Duke University’s Fuqua School of Business has released its MBA application essays and deadlines for the Class of 2015. Like most other top-ranked business schools, Fuqua has made some pretty substantial changes to its essays this year, including the introduction of a “25 things” list that we think is pretty interesting. And now, here is a look at Fuqua’s admissions essays for this season:
Duke (Fuqua) Admissions Essays
Required Short Answer Questions (Just 250 Characters Each)
- What are your short-term goals, post-MBA?
- What are your long-term goals?
- Life is full of uncertainties, and plans and circumstances can change. As a result, navigating a career requires you to be adaptable. Should the short-term goals that you provided above not materialize what alternative directions have you considered?
Business schools are really into counting characters (rather than words) these days, huh? The three above short answers should add up to only about 150 words, if it’s easier for you to think about them that way. Re-read that blog post by the Fuqua admissions team… For these short answers, they really are just looking for the facts. That doesn’t mean that you shouldn’t put any thought into these responses, but rather that they’re looking for less hand-waving and “big picture”-speak and for more headlines to help them quickly get a read on why you’re even applying to Fuqua in the first place. Think of this as your chance to make the admissions team’s job a little easier… Rather than having to sort through your application essays to figure out why you’re applying, you’re spelling it out in three bold “can’t miss” headlines. One more thought: Many applicants consider the third question to be a curve ball, but this sort of adaptability is important to show. No one knows how exactly their career will unfold, and with this question Fuqua wants to see if you “get” that idea and have at least thought through some alternatives.
- The “Team Fuqua” spirit and community is one of the things that sets The Duke MBA experience apart, and it is a concept that extends beyond the student body to include faculty, staff, and administration. When a new person joins the Admissions team, we ask that person to share with everyone in the office a list of “25 Random Things About Yourself.” As an Admissions team, we already know the new hire’s professional and academic background, so learning these “25 Random Things” helps us get to know someone’s personality, background, special talents, and more.
In this spirit, the Admissions Committee also wants to get to know you—beyond the professional and academic achievements listed in your resume and transcript. You can share with us important life experiences, your likes/dislikes, hobbies, achievements, fun facts, or anything that helps us understand what makes you who you are. Share with us your list of “25 Random Things” about YOU.
Please present your response in list form, numbered 1 to 25. Some points may be only a few words, while others may be longer.
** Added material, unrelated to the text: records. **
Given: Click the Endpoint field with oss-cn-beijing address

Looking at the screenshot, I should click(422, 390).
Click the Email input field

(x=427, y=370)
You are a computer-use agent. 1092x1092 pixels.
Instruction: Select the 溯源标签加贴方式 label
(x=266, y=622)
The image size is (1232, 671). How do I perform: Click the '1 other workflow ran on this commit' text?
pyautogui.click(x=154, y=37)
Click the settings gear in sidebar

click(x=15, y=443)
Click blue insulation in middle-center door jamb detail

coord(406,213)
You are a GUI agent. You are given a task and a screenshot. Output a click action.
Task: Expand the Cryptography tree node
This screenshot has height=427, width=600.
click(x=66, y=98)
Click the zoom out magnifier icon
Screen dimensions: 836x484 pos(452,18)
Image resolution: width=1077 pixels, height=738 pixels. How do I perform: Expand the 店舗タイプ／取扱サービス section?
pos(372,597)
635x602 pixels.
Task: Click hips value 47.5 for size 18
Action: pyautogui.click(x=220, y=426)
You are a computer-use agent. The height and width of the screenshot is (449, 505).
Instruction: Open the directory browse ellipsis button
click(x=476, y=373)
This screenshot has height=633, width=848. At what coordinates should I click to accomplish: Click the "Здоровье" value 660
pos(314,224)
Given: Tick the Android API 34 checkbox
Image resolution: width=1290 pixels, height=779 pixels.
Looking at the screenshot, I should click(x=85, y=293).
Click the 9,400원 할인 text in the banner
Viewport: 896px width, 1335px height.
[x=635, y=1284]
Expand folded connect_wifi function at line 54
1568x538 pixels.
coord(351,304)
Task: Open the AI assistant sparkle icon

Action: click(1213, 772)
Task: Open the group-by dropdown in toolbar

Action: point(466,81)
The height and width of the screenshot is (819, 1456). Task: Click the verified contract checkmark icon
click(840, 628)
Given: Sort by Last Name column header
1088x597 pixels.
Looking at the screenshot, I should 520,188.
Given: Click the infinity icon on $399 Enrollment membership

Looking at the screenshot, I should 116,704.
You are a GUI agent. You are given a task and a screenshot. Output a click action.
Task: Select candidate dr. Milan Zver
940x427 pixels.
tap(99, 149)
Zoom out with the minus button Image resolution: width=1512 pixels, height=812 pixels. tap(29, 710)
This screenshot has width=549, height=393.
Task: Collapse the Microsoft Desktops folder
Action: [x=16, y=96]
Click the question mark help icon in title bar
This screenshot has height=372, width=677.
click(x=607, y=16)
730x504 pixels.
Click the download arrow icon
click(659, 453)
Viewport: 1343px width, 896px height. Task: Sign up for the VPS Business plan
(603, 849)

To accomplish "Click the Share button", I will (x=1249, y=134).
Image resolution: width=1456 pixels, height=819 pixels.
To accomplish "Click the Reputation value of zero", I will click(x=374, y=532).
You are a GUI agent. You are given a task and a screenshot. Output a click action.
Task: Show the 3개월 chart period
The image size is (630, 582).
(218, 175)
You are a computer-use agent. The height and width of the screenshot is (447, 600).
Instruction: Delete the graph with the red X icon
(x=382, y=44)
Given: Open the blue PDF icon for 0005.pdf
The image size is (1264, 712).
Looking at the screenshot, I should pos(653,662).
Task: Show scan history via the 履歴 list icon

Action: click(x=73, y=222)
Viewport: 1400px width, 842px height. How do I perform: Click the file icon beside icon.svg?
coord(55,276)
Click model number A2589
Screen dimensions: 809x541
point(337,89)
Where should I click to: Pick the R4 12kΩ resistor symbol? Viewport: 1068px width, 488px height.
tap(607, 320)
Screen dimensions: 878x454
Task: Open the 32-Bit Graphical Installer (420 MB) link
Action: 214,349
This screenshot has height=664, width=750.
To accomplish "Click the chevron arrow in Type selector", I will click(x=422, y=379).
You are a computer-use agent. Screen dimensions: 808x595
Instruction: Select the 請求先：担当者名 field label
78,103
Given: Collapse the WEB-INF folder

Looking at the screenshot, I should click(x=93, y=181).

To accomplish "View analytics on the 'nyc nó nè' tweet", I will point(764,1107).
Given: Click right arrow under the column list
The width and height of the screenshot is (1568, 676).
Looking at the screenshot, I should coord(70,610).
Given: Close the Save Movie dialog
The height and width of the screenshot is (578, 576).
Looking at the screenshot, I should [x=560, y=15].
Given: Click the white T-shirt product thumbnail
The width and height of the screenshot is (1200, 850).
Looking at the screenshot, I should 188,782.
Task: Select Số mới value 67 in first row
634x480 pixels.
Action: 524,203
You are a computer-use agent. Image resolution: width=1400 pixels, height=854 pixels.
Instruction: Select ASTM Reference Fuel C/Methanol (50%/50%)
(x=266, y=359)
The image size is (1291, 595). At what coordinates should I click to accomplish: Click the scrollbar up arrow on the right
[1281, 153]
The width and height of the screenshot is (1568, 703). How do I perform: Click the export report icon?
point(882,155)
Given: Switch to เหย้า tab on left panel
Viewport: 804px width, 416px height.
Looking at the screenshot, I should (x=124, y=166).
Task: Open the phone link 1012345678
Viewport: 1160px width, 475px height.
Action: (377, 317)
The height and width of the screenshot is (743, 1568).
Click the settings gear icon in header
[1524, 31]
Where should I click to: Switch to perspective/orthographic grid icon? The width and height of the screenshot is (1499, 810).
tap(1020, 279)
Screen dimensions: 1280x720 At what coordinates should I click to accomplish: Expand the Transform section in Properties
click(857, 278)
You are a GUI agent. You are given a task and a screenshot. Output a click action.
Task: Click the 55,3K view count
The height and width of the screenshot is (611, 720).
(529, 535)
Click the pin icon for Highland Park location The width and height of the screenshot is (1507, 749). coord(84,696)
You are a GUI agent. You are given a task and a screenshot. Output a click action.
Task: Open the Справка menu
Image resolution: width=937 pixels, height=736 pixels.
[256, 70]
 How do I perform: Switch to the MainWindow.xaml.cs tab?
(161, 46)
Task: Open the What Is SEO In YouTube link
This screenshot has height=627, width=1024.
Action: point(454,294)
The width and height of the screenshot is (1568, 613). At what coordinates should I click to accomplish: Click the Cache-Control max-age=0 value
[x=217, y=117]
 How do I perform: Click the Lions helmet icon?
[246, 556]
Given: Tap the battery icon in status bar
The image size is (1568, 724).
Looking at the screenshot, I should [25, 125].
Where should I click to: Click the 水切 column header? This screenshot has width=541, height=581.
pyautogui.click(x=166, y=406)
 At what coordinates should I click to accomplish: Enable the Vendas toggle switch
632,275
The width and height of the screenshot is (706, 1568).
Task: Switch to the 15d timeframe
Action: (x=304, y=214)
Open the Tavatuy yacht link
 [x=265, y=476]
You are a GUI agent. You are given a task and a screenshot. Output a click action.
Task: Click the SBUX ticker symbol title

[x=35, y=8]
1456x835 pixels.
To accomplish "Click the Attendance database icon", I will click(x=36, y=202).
Your complete list should not exceed 2 pages.
This is one of the most unique “essay” prompts we have seen come along in years! We suspect that many applicants may not like this new prompt since it’s so far “out there” and different from what else is out there. While this shouldn’t be a completely frivolous list, it also should not simply rehash what else is in your application. Seemingly random facts such as “I once roadtripped with a friend and visited two dozen baseball stadiums” are interesting and reveal something about you, whether you realize it or not. We have seem some advice out there that tells applicants that all 25 items must be “unique” and “ownable,” but it would be a mistake to apply that rule to all 25 items. If the favorite part of your week is spending a couple of hours on Sunday morning reading the paper, then it would be crazy for that not to make it into this list, whether or not other applicants might possibly say the same thing. For us, a good rule of thumb is that approximately half of this list should reinforce your application themes (which you should have nailed down long before drafting this list), and the other half can be more “fun”… Don’t run the risk of putting the admissions committee to sleep with your list. Finally, take a look at the examples that Fuqua admissions officers have posted about themselves!
- When asked by your family, friends, and colleagues why you want to go to Duke, what do you tell them? Share the reasons that are most meaningful to you.
Your response to this essay question should be no more than 2 pages in length. Please respond fully and concisely using 1.5 line spacing.
While the “25 things” question will generate more buzz, we actually think this is the response the Duke admissions team may pay more attention to. The purpose of this question is really to assess your fit with the school. Last year the school simply asked, “Why Duke?” in an essay, and this year the admissions committee will try a new approach, but it’s still about fit: This is your opportunity to demonstrate that you have really researched the program, understand its culture, and really want to spend the rest of your life as a member of the Fuqua community. Some pragmatic components to your response are totally fine — it has strong ties to the health care industry, or has a specific research center that interests you, for instance. That’s a completely real, honest response. But the school wants you to go beyond rattling off lists of professor and course names from its website and convince them that you will be eager to attend Fuqua if you’re admitted.